With the oil lobbyists working furiously, Congress is unlikely to give Carter an effective windfall profits bill. Worse yet, neither the Energy Department nor the Justice Department has shown much spine in dealing with the energy rip-off.
Officials at the Energy Department have authority to control prices, but they've succumbed to the industry's blandishments that reduced prices would encourage overconsumption and discourage exploration. Restrictions on jet fuel and heating oil prices have already been jettisoned by the government. The administration plans to dump all controls on gasoline by 1982.
Heating oil sold for 31 cents a gallon when prices were deregulated in 1976. It now sells for about 80 cents and is headed higher -- out of the reach of the poor. Jet fuel has risen about 50 percent since controls were lifted last spring, with a corresponding jump in air fares.
An Energy Department report estimates that if gasoline controls have been similarly discarded last summer during the shortage, the oil companies would have raked in $60 million to $150 million more each day.
Carter's energy advisers stubbornly contend that competition in a free-for-all marketplace will protect consumers from industry gouging. But economists outside the White House circle challenge their assumption as naive. There have been 50 oil company mergers in the past 30 years; the control of everything from wells to gas pumps is monopolistically falling into fewer hands.
The supposedly competitive big companies are working hand-in-hand, sharing pipelines, bidding for government offshore oil holdings, dealing with OPEC governments abroad and grabbing for control of alternative energy sources such as gasohol and solar power.
With this cozy relationship in mind, a leading economist skeptically asked: "Are oil companies likely to engage in a serious price war if it's going to disrupt relationships that are moving along toward some lucrative joint venture?"
Last May, Carter directed the Justice Department's antitrust division to investigate whether there was an industry conspiracy to profiteer on the heels of the Iranian revolution. Scarcely a peep has been heard on the subject since. Donald Kaplan, chief of the division's energy section, told our associate Peter Grant that a number of "preliminary investigations" are in progress but quickly added, "you can't have a government agency conducting witch hunts."
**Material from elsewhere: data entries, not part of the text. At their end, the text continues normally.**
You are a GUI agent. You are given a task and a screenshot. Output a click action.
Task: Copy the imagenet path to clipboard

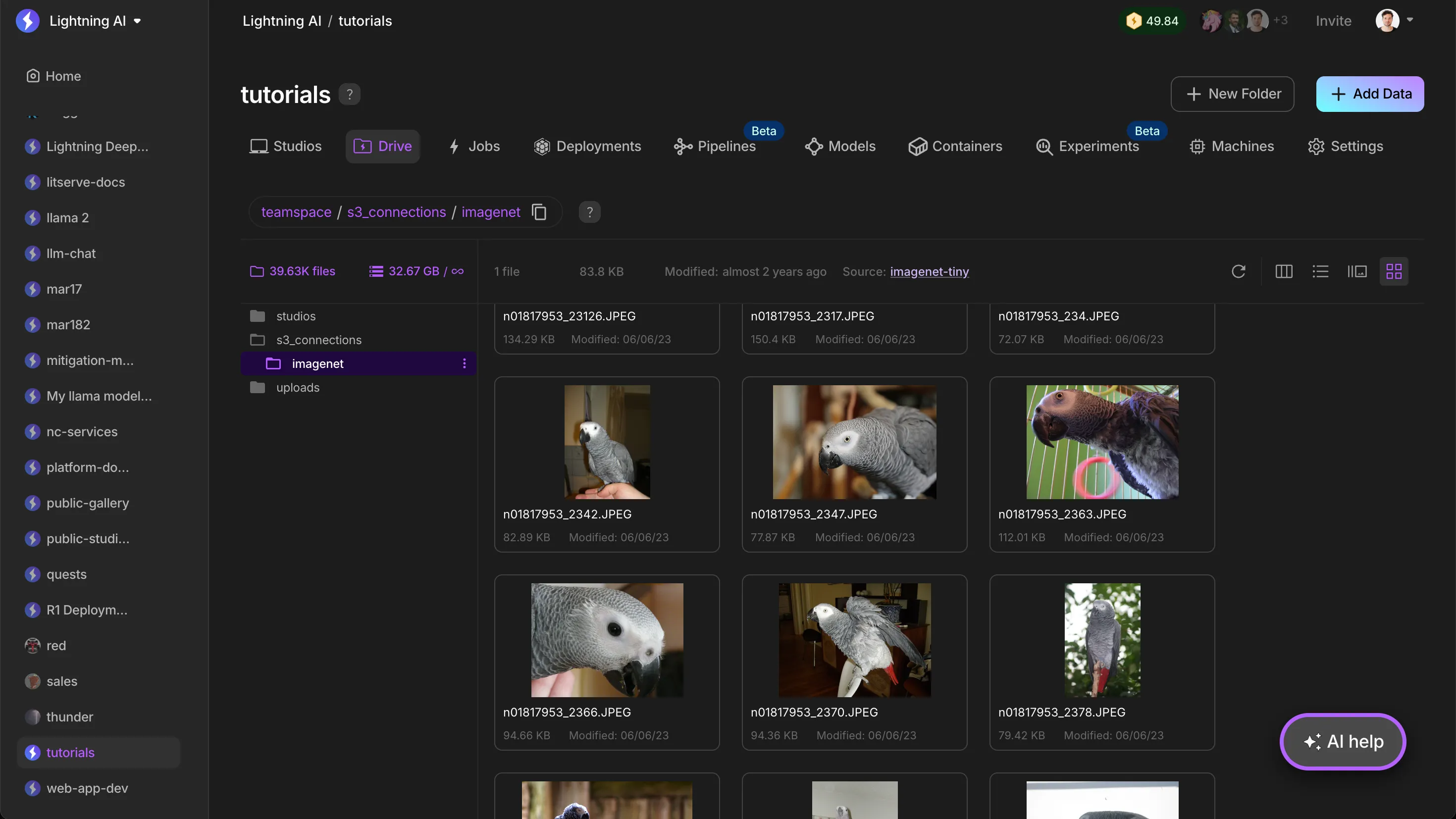(539, 212)
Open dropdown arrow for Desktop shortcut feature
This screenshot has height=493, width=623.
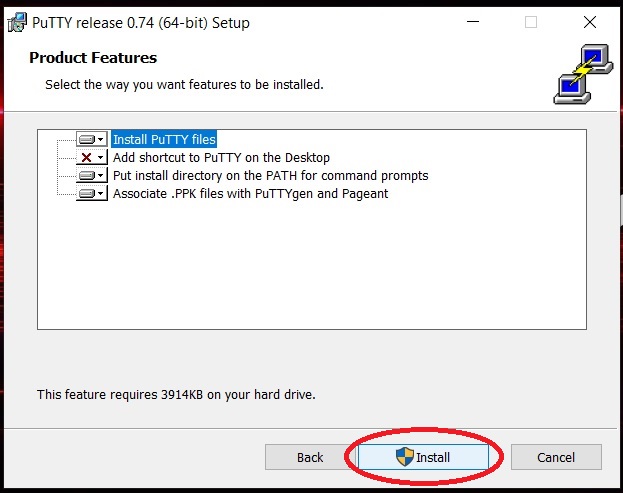(101, 158)
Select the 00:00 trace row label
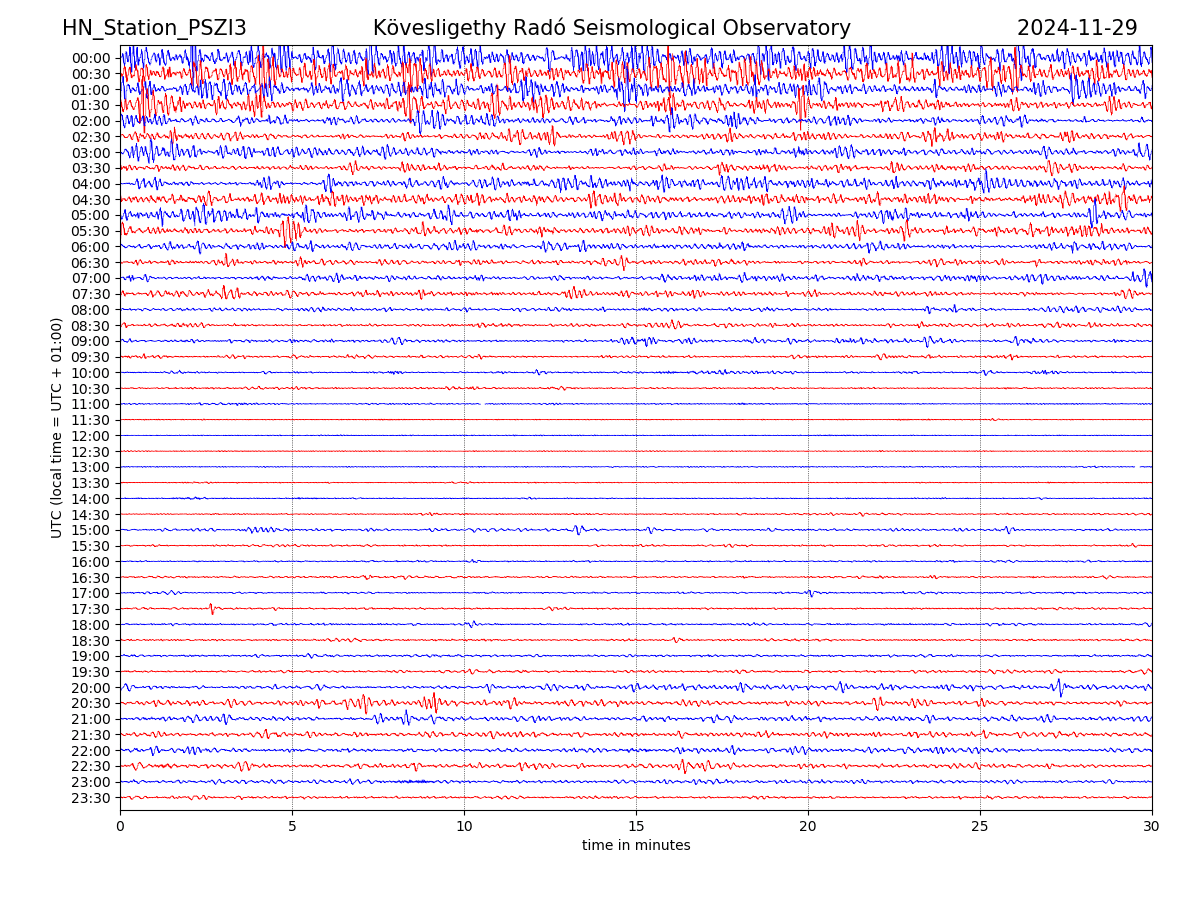1200x900 pixels. 90,58
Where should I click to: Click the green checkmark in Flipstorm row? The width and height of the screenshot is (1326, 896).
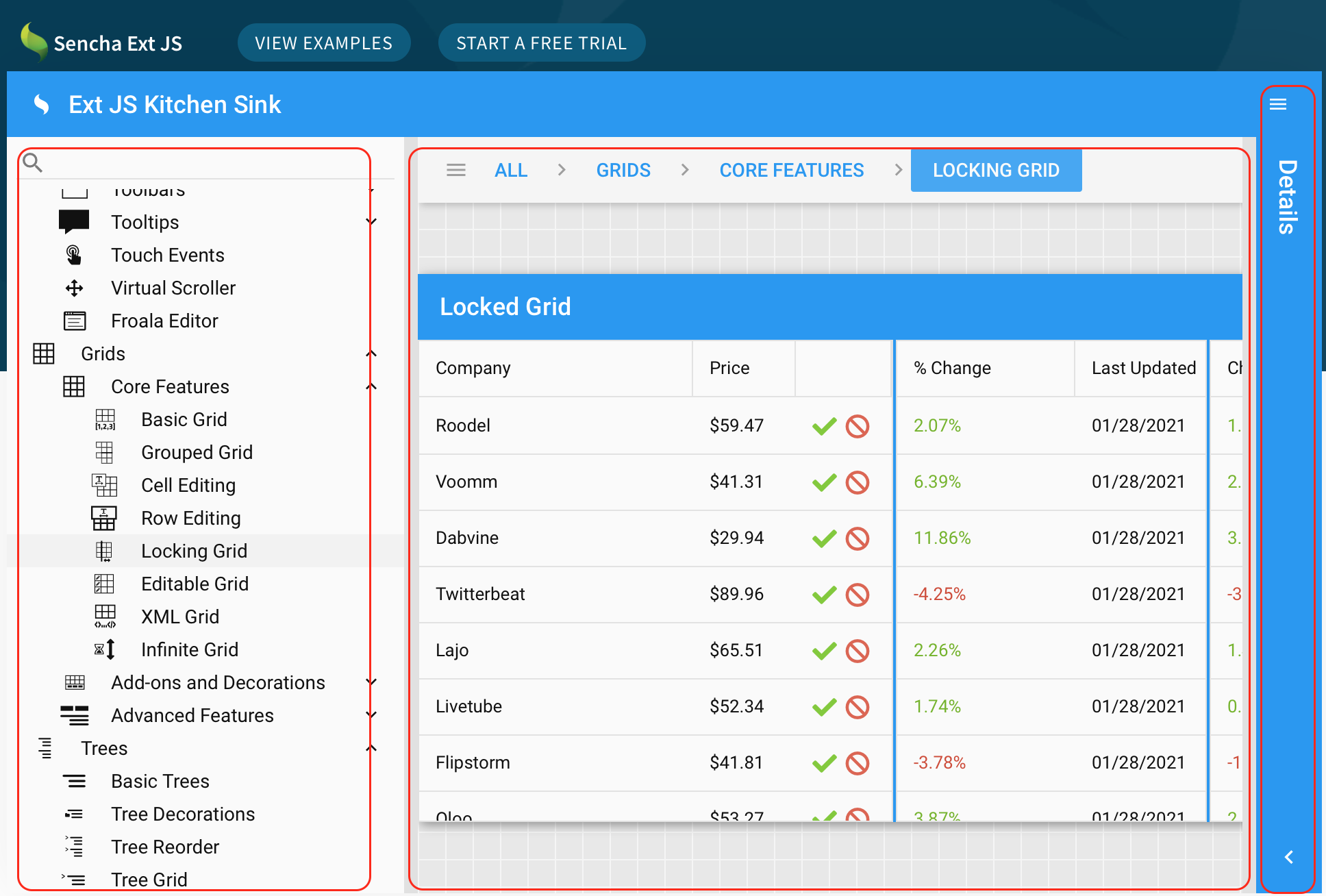[x=824, y=763]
The Federal Trade Commission has a long-standing suit filed against eight of the major oil companies, charging price-fixing and other antitrust practices. Yet Justice Department officials express the view that the oil market is capable of competition, thus undercutting the FTC's case. Even protesting phone calls from the commission haven't prevented the Justice Department from providing ammunition for the oil company lawyers.
At another level, six states are waging an antitrust battle against the industry, claiming documents show a conspiracy to work in cahoots ever since the oil squeeze began. Tony White, a Washington state attorney, said the states are trying to work with Justice but are being frustrated.
"When we give something to Justice, we never get anything back," he told us. "Usually when someone has an interest in something, they get back to you."
One energy authority on Capitol Hill remarked: "It's really disheartening to talk to refiners who say the Justice Department is on their side." Within the administration, a source confided: "The oil companies are so large, they're intimidating Justice."
The consumer interests fare no better at the Energy Department where industry-oriented sympathies prevail. The department's Office of Hearings and Appeals recommended last year that the government consider reimposing some controls on heating oil and other distillate fuels. Statistics showed that prices on these products were rising faster than costs. The hearing panel questioned whether workable competition exists in the heating oil market.
Their recommendation was rejected. The department, instead, is compiling data on prices as they rise, holding hearings and writing reports. "They're soon going to be writing reports on their reports," one disgruntled insider said.